(Dataset records begins)

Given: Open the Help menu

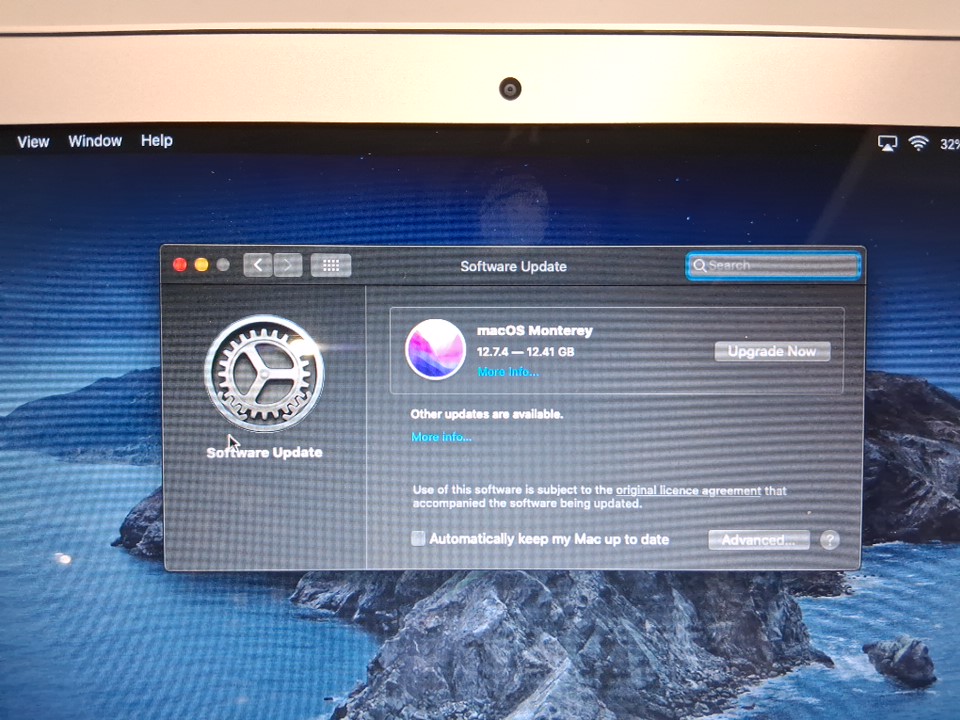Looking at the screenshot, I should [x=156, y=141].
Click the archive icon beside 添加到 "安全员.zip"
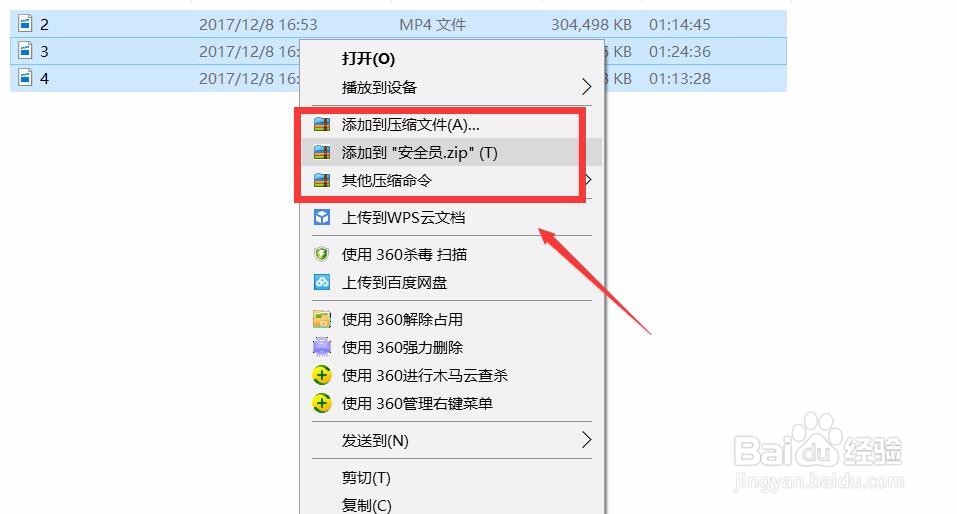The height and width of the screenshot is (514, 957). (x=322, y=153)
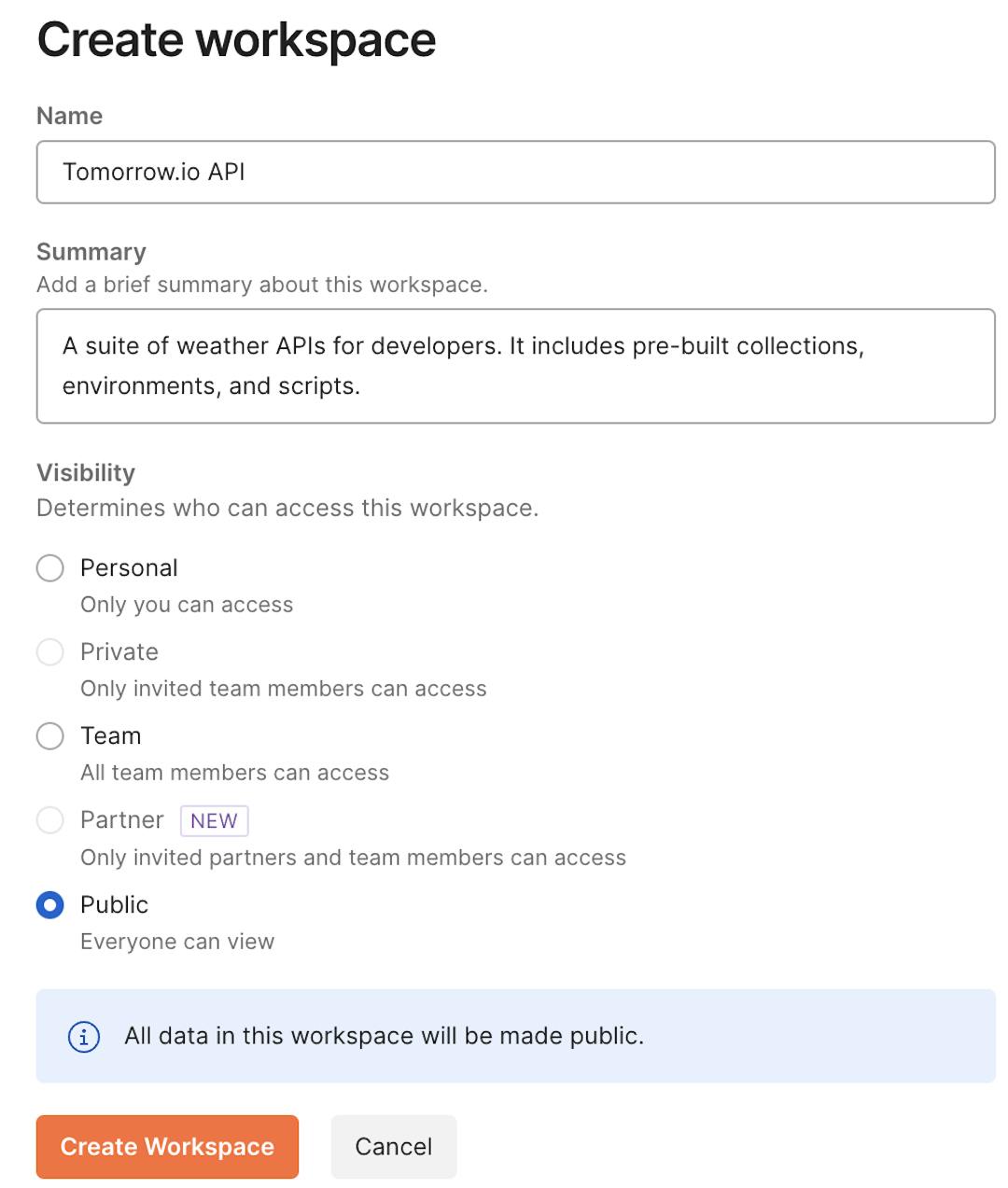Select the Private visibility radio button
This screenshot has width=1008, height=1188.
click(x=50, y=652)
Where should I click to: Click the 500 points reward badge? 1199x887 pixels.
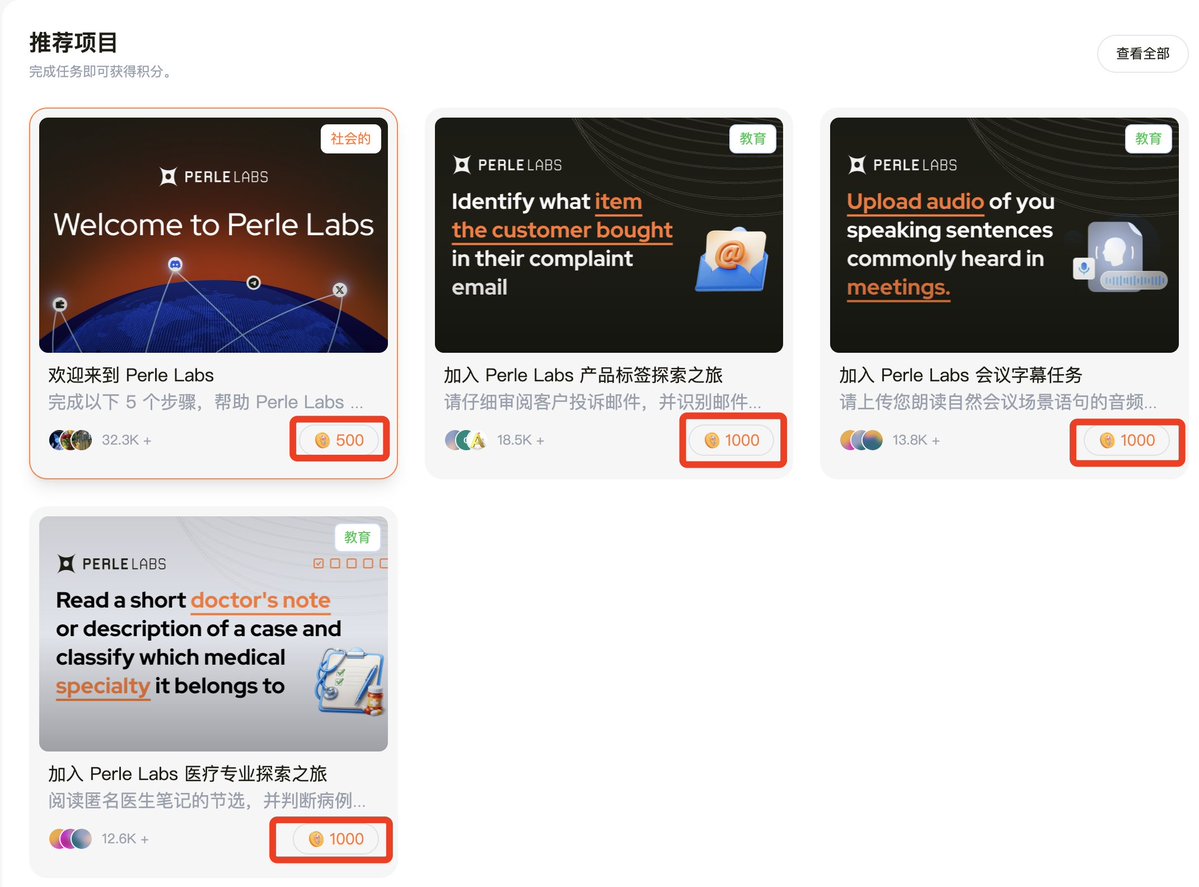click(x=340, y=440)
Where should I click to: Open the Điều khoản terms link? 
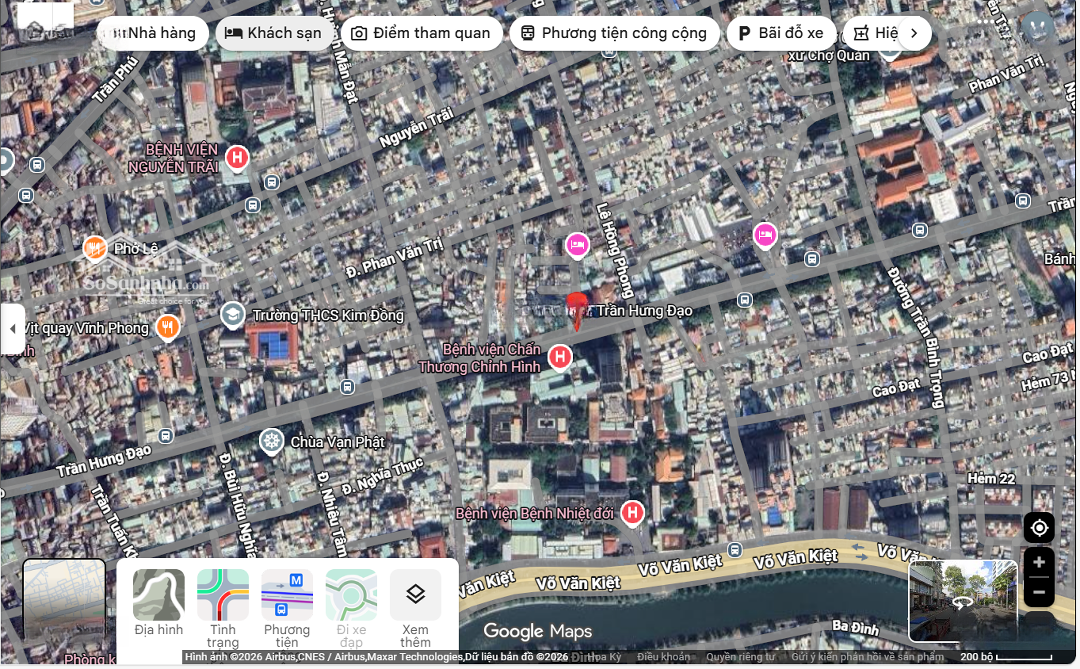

(Dataset records ends)
(Dataset records begins)

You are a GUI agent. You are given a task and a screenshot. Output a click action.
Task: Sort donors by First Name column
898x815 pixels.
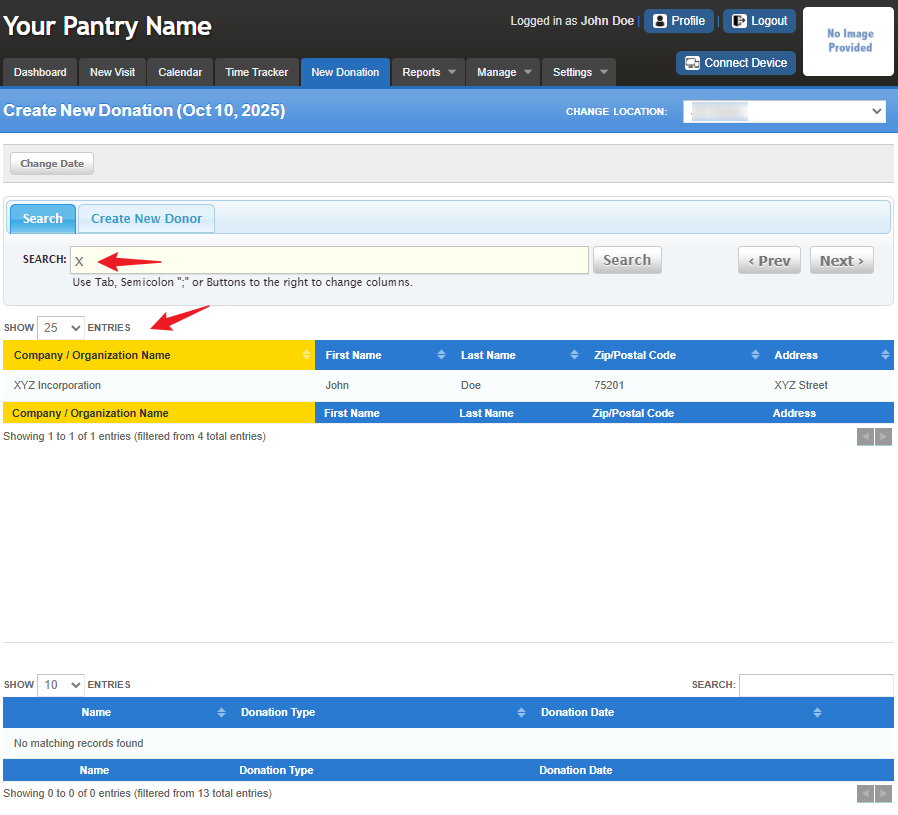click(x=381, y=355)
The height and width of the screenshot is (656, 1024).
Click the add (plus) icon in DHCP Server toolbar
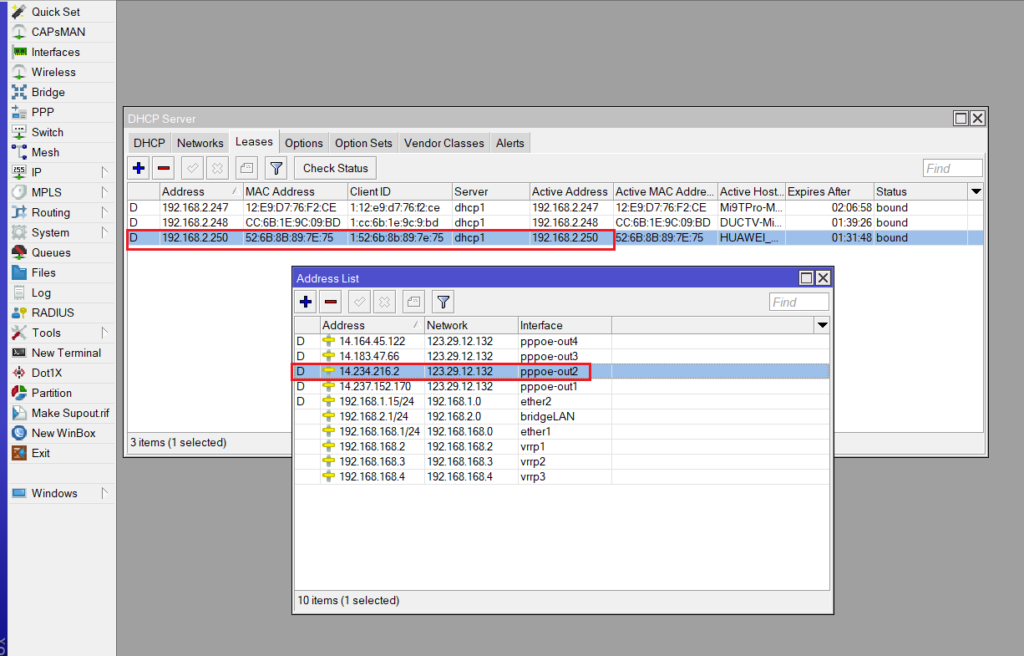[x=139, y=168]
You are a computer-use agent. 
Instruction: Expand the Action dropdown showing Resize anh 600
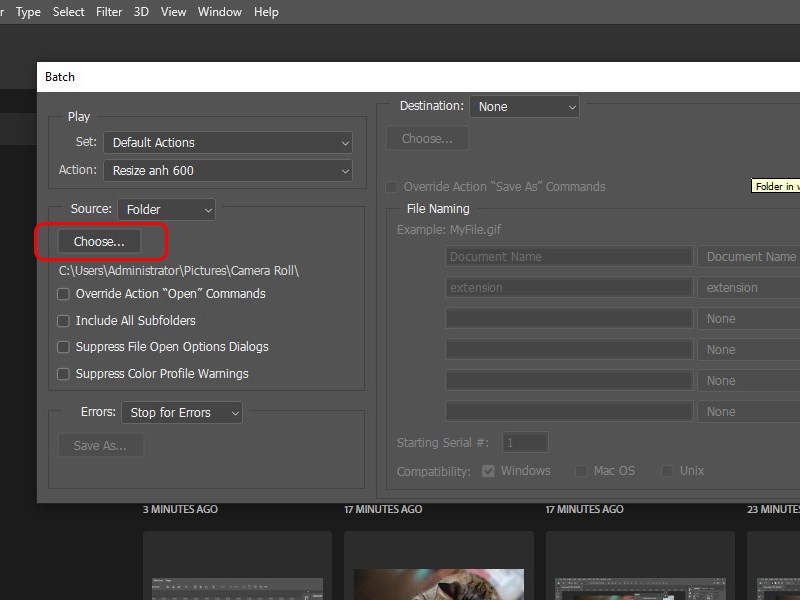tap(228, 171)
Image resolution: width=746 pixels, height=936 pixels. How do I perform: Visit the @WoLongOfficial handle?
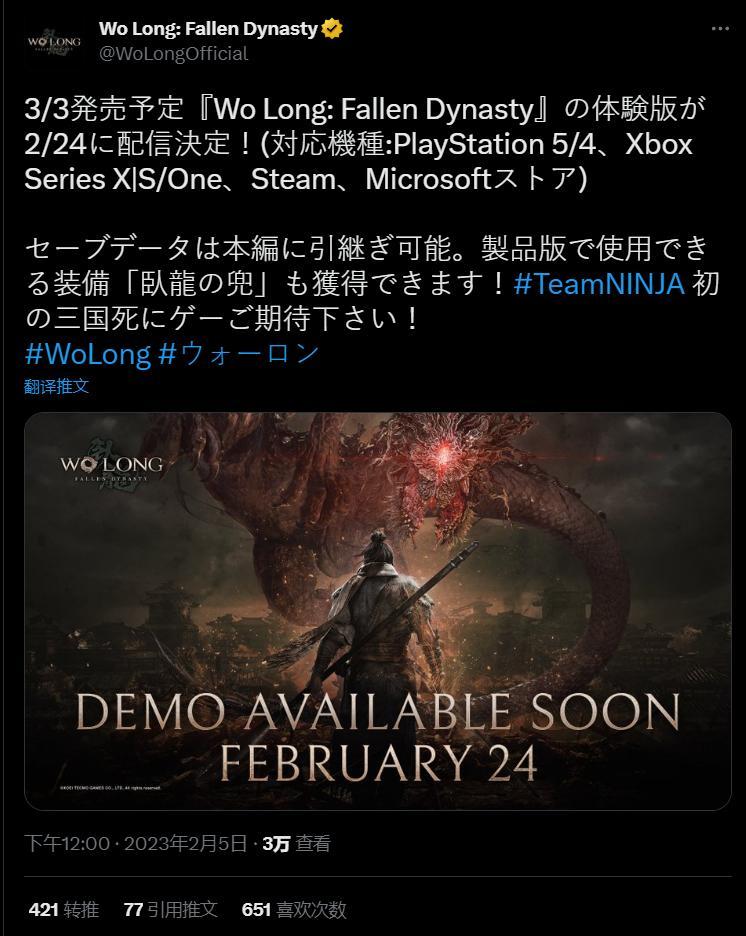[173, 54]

(Dataset records ends)

### Exercise prompt
Scan the records above for the word "agent" and return every line where it occurs.

### Your solution
You are a GUI agent. You are given a task and a screenshot. Output a click action.
You are a computer-use agent. 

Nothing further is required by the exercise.